● **Your objective**
Within the records below is a range that opens at the line with "Delete the Zaehler-Sonstiger" and closes at the line with "Select WPS网盘 cloud". Return that range word for word, both ends included, and only that range.

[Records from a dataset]

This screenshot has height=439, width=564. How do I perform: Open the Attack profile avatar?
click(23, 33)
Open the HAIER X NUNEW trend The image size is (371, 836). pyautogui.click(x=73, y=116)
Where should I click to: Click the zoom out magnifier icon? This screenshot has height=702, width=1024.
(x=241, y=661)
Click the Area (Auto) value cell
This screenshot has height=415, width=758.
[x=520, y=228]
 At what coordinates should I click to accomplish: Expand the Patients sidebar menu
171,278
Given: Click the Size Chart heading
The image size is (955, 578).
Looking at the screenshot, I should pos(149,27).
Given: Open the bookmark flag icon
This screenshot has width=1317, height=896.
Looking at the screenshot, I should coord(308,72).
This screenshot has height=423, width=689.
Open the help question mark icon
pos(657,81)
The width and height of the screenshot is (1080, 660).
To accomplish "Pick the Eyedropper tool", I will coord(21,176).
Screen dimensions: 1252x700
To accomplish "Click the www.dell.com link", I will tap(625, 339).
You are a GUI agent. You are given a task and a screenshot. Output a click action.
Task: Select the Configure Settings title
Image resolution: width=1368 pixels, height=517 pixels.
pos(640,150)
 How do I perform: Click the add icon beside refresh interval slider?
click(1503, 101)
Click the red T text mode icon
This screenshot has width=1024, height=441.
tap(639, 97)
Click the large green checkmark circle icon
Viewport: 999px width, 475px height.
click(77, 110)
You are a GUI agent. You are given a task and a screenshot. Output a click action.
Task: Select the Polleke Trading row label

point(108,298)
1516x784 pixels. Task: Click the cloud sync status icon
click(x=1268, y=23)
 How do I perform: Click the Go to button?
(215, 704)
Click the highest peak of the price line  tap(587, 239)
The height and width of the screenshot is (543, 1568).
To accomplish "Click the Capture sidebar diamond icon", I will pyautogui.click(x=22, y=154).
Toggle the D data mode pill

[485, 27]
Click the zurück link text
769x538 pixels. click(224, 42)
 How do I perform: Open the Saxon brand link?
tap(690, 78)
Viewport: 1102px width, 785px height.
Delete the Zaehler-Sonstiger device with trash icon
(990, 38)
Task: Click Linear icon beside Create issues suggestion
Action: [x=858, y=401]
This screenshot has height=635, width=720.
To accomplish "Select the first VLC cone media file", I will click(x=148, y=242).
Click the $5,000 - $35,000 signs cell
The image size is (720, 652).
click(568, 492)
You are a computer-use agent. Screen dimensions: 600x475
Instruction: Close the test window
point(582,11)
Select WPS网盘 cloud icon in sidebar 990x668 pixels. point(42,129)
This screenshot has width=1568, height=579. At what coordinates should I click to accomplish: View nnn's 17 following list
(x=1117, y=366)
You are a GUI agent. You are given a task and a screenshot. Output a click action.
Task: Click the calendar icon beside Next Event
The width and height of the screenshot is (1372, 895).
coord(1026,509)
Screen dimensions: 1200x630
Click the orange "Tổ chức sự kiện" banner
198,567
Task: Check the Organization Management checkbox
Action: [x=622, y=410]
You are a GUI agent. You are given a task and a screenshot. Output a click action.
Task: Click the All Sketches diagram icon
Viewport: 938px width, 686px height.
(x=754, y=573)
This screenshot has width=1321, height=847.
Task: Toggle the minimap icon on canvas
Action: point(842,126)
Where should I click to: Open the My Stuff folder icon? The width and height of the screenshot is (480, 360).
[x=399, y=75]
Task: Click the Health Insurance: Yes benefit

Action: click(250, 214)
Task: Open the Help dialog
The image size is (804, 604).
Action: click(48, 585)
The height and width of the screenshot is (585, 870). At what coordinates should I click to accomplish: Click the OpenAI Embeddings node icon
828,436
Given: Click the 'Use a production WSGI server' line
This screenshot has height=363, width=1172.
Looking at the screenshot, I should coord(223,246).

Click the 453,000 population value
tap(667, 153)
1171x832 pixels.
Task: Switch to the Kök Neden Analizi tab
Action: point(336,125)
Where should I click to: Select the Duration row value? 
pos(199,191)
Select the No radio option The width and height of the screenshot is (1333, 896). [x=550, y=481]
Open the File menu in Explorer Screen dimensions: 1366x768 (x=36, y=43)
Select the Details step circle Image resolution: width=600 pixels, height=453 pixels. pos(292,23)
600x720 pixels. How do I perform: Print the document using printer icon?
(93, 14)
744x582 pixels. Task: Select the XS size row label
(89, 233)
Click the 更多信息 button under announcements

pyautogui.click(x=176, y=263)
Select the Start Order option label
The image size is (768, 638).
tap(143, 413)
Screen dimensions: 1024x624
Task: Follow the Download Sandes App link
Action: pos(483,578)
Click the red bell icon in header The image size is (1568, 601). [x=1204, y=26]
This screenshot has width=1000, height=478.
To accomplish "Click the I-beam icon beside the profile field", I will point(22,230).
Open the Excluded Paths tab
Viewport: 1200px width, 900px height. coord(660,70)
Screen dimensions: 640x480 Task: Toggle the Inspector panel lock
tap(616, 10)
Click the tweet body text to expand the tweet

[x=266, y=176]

● **Exercise answer**
Delete the Zaehler-Sonstiger device with trash icon
(990, 38)
Task: Click Linear icon beside Create issues suggestion
Action: [x=858, y=401]
This screenshot has height=635, width=720.
To accomplish "Select the first VLC cone media file", I will click(x=148, y=242).
Click the $5,000 - $35,000 signs cell
The image size is (720, 652).
click(568, 492)
You are a computer-use agent. Screen dimensions: 600x475
Instruction: Close the test window
point(582,11)
Select WPS网盘 cloud icon in sidebar 990x668 pixels. point(42,129)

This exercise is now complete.